Inkshares
- Founded: 2013
- Founders: Thaddeus Woodman, Lawrence Levitsky, Adam Gomolin, and Jeremy Thomas
- Country of origin: United States
- Headquarters location: Oakland, California
- Distribution: Ingram Publisher Services
- Publication types: Books
- Official website: inkshares.com

= Inkshares =

American publishing and rights management company

Inkshares is a publishing and literary rights-management platform founded in 2013. It is an open platform with a community of over 100,000 authors and readers. Authors post partial manuscripts which are sorted based on reader interest. Selected manuscripts are edited by Inkshares for publishing in North America, sale into foreign territories, and development in television and film.

Inkshares investors include Ingram Ventures, Indicator Ventures, and prominent angels in the media and entertainment space. Inkshares has strategic relationships with Ingram for North American book distribution and The United Talented Agency for representation and packaging in television and film.

== Founding ==

=== Founders and founding ===
Inkshares was founded in 2013 by Thaddeus Woodman, Lawrence Levitsky, Adam Gomolin, and Jeremy Thomas. The original notion for Inkshares was developed by Woodman, whose parents founded a successful computer-book publishing company called Ventana Press in the 1990s. Spurred by the success of Kickstarter and the promise of the equity crowdfunding provisions of the JOBS Act, Woodman initially sought to create an equity crowdfunding portal for books.

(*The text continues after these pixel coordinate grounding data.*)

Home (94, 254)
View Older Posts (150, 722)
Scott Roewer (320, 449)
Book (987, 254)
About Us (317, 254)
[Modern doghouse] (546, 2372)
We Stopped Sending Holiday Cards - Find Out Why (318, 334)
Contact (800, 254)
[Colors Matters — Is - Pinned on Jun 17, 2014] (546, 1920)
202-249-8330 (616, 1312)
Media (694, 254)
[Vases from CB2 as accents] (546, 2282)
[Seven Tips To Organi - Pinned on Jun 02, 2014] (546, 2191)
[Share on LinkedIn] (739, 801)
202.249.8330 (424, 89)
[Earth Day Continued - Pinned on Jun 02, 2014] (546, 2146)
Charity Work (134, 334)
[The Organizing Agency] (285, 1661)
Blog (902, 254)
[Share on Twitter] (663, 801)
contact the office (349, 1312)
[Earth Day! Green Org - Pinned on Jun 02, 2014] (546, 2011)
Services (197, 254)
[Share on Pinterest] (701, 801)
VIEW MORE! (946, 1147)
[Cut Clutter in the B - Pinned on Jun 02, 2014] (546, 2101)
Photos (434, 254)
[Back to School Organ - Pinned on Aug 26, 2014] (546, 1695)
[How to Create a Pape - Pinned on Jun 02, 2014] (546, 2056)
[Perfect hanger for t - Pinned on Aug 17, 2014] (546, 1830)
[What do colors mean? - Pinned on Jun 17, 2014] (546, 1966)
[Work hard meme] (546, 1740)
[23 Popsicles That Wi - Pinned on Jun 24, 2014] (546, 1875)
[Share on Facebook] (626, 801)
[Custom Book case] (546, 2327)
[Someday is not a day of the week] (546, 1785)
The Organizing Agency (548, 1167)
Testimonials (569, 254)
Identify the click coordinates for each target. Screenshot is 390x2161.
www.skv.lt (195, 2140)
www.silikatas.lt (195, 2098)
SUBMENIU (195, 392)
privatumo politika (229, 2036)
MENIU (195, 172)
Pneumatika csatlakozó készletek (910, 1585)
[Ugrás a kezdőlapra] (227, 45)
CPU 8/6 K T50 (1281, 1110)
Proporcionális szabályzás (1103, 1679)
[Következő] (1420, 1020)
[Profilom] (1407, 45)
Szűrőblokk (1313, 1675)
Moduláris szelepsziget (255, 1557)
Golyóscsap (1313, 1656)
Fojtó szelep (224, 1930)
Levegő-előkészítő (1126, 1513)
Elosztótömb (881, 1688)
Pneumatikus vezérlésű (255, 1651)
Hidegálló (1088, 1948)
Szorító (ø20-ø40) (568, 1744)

Woodman discussed the concept with Levitsky, a former founding vice president of RealNetworks, who had worked at Ventana Press with Woodman's parents after running Microsoft Press. Levitsky introduced Woodman to Gomolin, a securities attorney and represented screenwriter. In late 2013, they hired Thomas as a co-founder and Chief Technical Officer.

=== Funding rounds ===
Woodman, Gomolin, and Levitsky raised a $250k friends-and-family round in late 2013. In the summer of 2014, Inkshares raised its first seed round with participation from Ingram Ventures (the venture arm of the largest book distributor in the world) and Indicator Ventures. The round also had participation from prominent publishing angels including Nion McEvoy, CEO of Chronicle Books.

Inkshares raised follow-on seed rounds in 2016 and 2017, including participation from 555 Capital and prominent Hollywood angels including Warner Brothers' President of Film and Chief Creative Officer Greg Silverman.

=== Early premise and formation ===
The original notion presented by Woodman was to create a platform akin to “Kickstarter meets Random House” but complete with the ability to sell shares in a book so that readers could participate in the revenue stream for titles. At the time, while the Jobs Act had directed the SEC to create “equity crowdfunding,” the SEC had yet to promulgate rules, ultimately doing so multiple years later. Inkshares initially launched without the equity component, receiving extensive press in outlets including Fast Company and Publishers Weekly.

== Evolution of Inkshares ==

=== Evolution of funding model ===
The original Inkshares model was premised on donations. Inkshares generated funding goals based on page length and projected design and print costs, and patrons could donate as much as they would like. Multiple successful projects were funded during this period, including The Astronaut Instruction Manual and The Show.

Beginning in 2015, Thomas, Woodman, and Gomolin moved the model from donations to pre-orders, starkly limiting the amount any one person could donate to a project. The first project to fund under this new model was Abomination, the debut novel of Gary Whitta, screenwriter of The Book of Eli and Star Wars: Rogue One. Though this “pre-order” model made it harder for books to fund, Thomas, Woodman, and Gomolin believed that it would stop the type of vanity publishing that frequently occurred on Kickstarter and help map to genuine reader interest. During this period, Levitsky left the company to pursue his own imprint.

In late 2016, Inkshares began measuring non-monetary engagement such as shares, likes, and total times spent by readers on selected manuscripts. The first book published on the basis of engagement rather than pre-orders was Devil’s Call by J. Danielle Dorn.

=== Evolution of rights management ===
By early 2016, Inkshares was experiencing significant growth in not just publishing but rights management. This had always been a significant focus for Gomolin, who had been represented in Hollywood and as Inkshares' general counsel had written rights-management contracts into Inkshares’ first contracts in 2014. In 2015, Inkshares sold the streaming television rights for Filip Syta's The Show to Blackpills in a large deal publicized by Business Insider. Immediately following this, Inkshares sold the audiobook rights to Penguin Random House in a six-figure deal that was rumoured to be the largest debut-author audio deal of the year. Later that year, Inkshares would sell Mike Mongo’s The Astronaut Instruction Manual to Legendary Entertainment and J-F Dubeau's A God in the Shed to Skydance. Inkshares would follow these deals with myriad more sales in 2017, including the seven-figure deal for Tal Klein's The Punch Escrow, now in development at Lionsgate.